» **EXCERPTED DATA**
:::

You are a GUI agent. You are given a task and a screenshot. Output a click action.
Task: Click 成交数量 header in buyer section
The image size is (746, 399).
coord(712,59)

:::

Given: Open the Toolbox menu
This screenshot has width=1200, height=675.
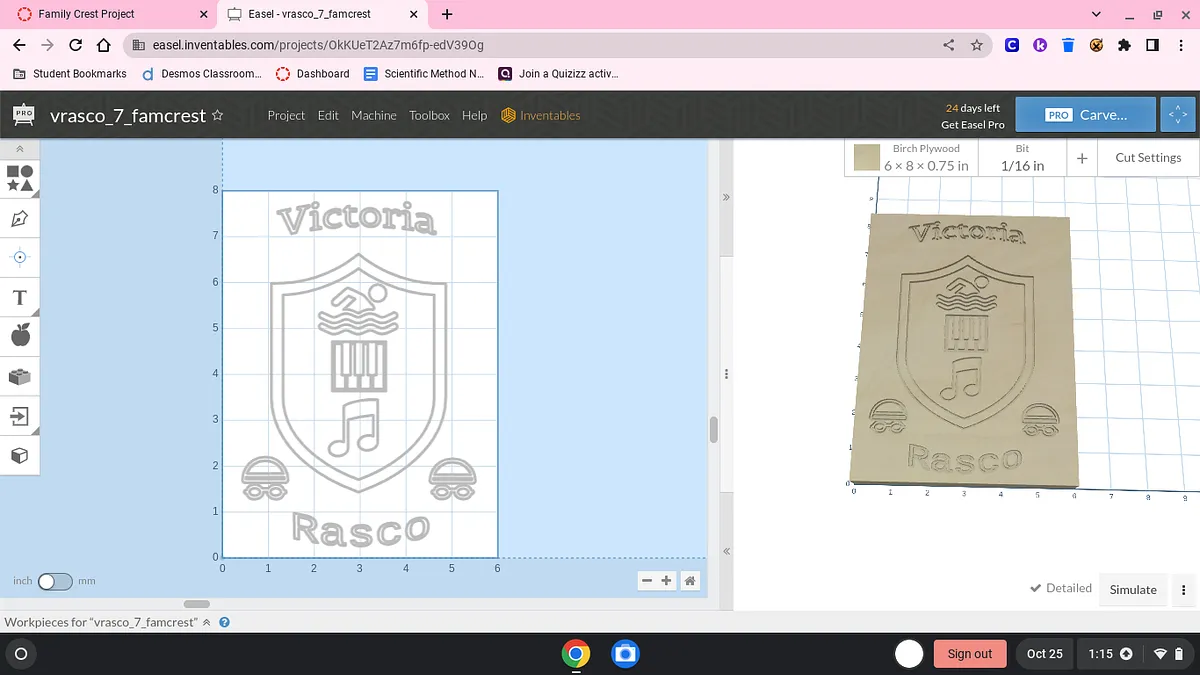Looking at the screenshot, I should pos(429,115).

:::

» **JOB**
Swap "Toolbox" for "Tools" in the records, from the line with "Given: Open the Toolbox menu" up to and including the line with "Looking at the", and keep everything else unchanged. Reproduce only those lines, leaving the pictures out.

» **TASK ANSWER**
Given: Open the Tools menu
This screenshot has width=1200, height=675.
Looking at the screenshot, I should pos(429,115).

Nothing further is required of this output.